Dr Phuong Phuong Diep (Oslo University Hospital, Norway) explained that data on the prevalence of ILD in RA (RA-ILD) widely vary – partly attributable to underdiagnosis. The lifetime risk of developing RA-ILD for RA patients is 3.6% and it appears that the MUC5B promoter variant is a strong risk factor. Patients with RA harbouring MUC5B have an increased lifetime risk of developing ILD of 16.8% (95% CI 13.1–20.2) versus 6.1% (95% CI 5.0–7.2) for those without MUC5B. The difference between these risks starts to become evident when patients reach the age of 65 years, with men being more at risk than women [1]. Based on high-resolution computed tomography (HRCT) findings in 1,138 patients from 12 studies, several subtypes of RA-ILD can be distinguished. These include: usual interstitial pneumonia (UIP; affecting 43% of RA-ILD patients), non-specific interstitial pneumonia (NSIP; affecting 17%), organising pneumonia (occurring in 2%), and other (seen in 6% of RA-ILD patients) [2]. Based on 7 histopathological studies (n=161), the proportion of affected patients shows a considerable variability: UIP 35%, NSIP 34%, organising pneumonia 18%, diffuse alveolar damage 2%, and unclassifiable disease 3% [3]. Patients with RA-ILD have a significantly higher morbidity and mortality compared with RA patients without ILD [4]. Based on radiological patterns, Yunt et al. showed that patients with definite or possible UIP usually have worse survival rates compared with patients with NSIP [5]. This study comprised 158 patients of whom 63% had definite UIP, 15% had possible UIP, and 22% had NSIP [5]. No survival difference was seen between patients with definite and possible UIP [5]. Dr Diep mentioned the risk factors for progressive pulmonary fibrosis (including related mortality): i.e. older age, male sex, honeycombing or UIP pattern on HRCT, reduced forced vital capacity, and reduced diffusing capacity [6,7].
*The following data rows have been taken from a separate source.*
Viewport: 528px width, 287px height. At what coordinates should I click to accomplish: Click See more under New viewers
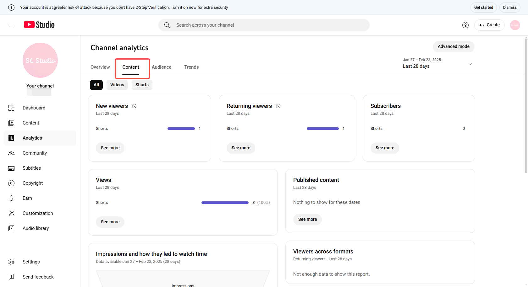pos(110,148)
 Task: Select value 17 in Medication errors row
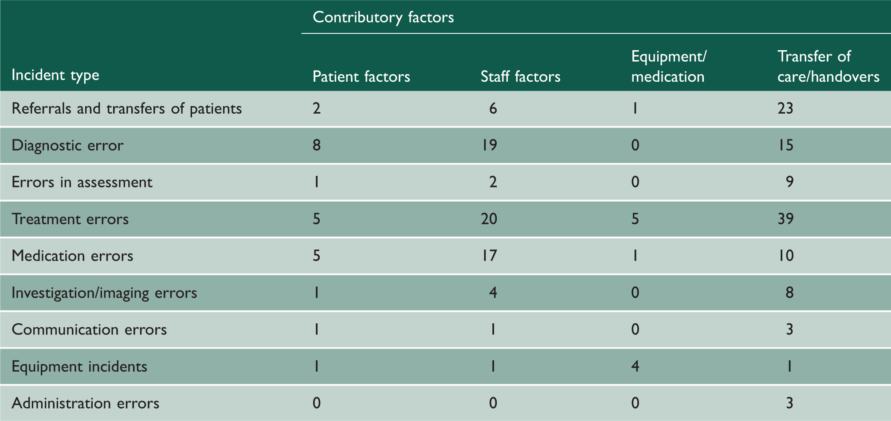click(489, 256)
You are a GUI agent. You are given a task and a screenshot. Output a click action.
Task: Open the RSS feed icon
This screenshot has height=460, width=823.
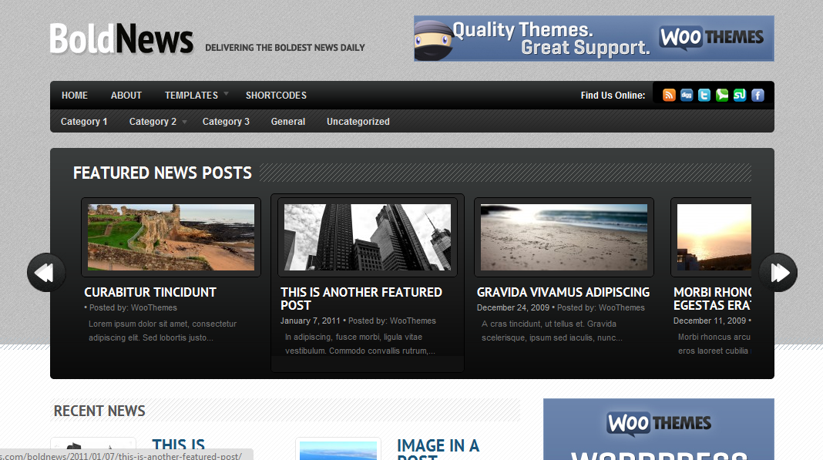[669, 95]
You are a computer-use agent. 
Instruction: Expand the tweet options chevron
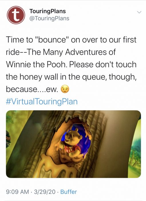[139, 12]

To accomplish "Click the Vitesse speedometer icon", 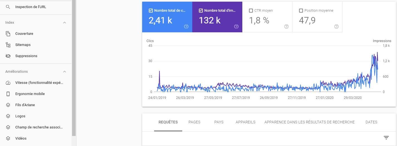I will point(8,83).
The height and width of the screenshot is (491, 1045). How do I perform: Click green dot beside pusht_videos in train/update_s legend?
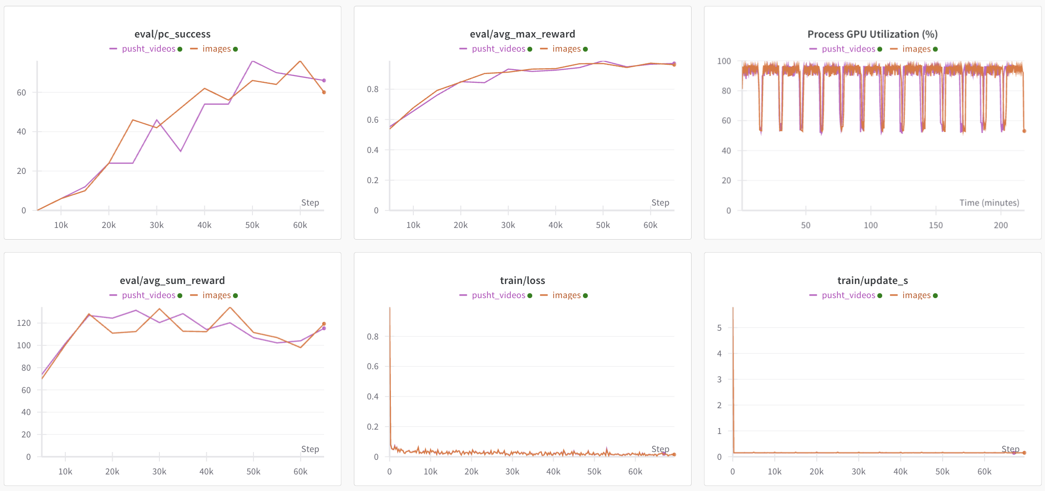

  1. Palomäki A, et al. Ann Rheum Dis. 2021 Dec;80(12):1530-1536.
  2. Bendstrup E, et al. J Clin Med. 2019 Nov 21;8(12):2038.
  3. Kim E, et al. 2009 Nov;136(5):1397-1405.
  4. Hyldgaard C, et al. Ann Rheum Dis. 2017 Oct;76(10):1700-1706.
  5. Yunt ZX, et al. Respir Med. 2017 May;126:100-104.
  6. Wijsenbeek M, et al. N Engl J Med. 2020 Sep 3;383(10):958-968 2020.
  7. Diep PP. Disease characteristics and risk of progression and mortality in rheumatoid arthritis-associated ILD. Nordic Lung Congress 2022, 01–03 Jun, Copenhagen, Denmark.